• _Short exercise_
Render the lines of the listing below, from the line containing "Task: Click the viewport layout maximize icon" through the end of the listing, inclusive, as a JSON list of strings with one string per line and blank lines omitted.

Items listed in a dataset
________

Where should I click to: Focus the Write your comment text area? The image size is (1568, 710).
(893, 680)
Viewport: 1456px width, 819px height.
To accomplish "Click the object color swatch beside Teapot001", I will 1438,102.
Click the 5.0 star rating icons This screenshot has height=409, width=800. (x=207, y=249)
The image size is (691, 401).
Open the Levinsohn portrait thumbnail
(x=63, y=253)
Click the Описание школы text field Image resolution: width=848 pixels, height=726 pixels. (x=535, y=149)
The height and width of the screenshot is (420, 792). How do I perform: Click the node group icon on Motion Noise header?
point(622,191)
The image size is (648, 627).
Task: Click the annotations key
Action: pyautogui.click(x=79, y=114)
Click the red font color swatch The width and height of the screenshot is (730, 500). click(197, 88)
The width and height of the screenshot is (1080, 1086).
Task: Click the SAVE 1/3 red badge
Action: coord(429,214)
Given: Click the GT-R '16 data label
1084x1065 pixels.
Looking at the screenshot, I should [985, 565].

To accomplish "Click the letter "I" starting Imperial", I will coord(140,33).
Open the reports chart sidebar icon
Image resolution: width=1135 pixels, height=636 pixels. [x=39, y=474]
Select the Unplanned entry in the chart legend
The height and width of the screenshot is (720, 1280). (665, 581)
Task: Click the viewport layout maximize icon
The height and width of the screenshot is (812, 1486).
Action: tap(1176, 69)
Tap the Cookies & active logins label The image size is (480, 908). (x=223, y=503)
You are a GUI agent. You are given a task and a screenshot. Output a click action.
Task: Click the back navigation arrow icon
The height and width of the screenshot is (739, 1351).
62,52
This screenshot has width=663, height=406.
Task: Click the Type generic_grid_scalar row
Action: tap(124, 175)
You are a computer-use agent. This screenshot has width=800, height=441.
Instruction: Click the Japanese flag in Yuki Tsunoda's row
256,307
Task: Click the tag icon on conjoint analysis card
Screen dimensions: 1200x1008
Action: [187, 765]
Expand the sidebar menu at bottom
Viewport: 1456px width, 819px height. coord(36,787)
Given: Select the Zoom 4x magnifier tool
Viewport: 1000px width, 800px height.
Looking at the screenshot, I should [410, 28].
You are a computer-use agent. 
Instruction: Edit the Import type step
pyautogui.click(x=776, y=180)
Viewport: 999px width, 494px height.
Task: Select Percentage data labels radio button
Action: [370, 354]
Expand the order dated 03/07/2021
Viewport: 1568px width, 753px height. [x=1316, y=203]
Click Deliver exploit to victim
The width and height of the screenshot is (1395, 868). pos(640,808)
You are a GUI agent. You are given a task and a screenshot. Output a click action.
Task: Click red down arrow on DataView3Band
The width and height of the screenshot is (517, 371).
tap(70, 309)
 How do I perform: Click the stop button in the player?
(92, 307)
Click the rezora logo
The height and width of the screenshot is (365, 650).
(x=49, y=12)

________

• _Exercise solution_
[
  "Task: Click the viewport layout maximize icon",
  "The height and width of the screenshot is (812, 1486).",
  "Action: tap(1176, 69)",
  "Tap the Cookies & active logins label The image size is (480, 908). (x=223, y=503)",
  "You are a GUI agent. You are given a task and a screenshot. Output a click action.",
  "Task: Click the back navigation arrow icon",
  "The height and width of the screenshot is (739, 1351).",
  "62,52",
  "This screenshot has width=663, height=406.",
  "Task: Click the Type generic_grid_scalar row",
  "Action: tap(124, 175)",
  "You are a computer-use agent. This screenshot has width=800, height=441.",
  "Instruction: Click the Japanese flag in Yuki Tsunoda's row",
  "256,307",
  "Task: Click the tag icon on conjoint analysis card",
  "Screen dimensions: 1200x1008",
  "Action: [187, 765]",
  "Expand the sidebar menu at bottom",
  "Viewport: 1456px width, 819px height. coord(36,787)",
  "Given: Select the Zoom 4x magnifier tool",
  "Viewport: 1000px width, 800px height.",
  "Looking at the screenshot, I should [410, 28].",
  "You are a computer-use agent. ",
  "Instruction: Edit the Import type step",
  "pyautogui.click(x=776, y=180)",
  "Viewport: 999px width, 494px height.",
  "Task: Select Percentage data labels radio button",
  "Action: [370, 354]",
  "Expand the order dated 03/07/2021",
  "Viewport: 1568px width, 753px height. [x=1316, y=203]",
  "Click Deliver exploit to victim",
  "The width and height of the screenshot is (1395, 868). pos(640,808)",
  "You are a GUI agent. You are given a task and a screenshot. Output a click action.",
  "Task: Click red down arrow on DataView3Band",
  "The width and height of the screenshot is (517, 371).",
  "tap(70, 309)",
  " How do I perform: Click the stop button in the player?",
  "(92, 307)",
  "Click the rezora logo",
  "The height and width of the screenshot is (365, 650).",
  "(x=49, y=12)"
]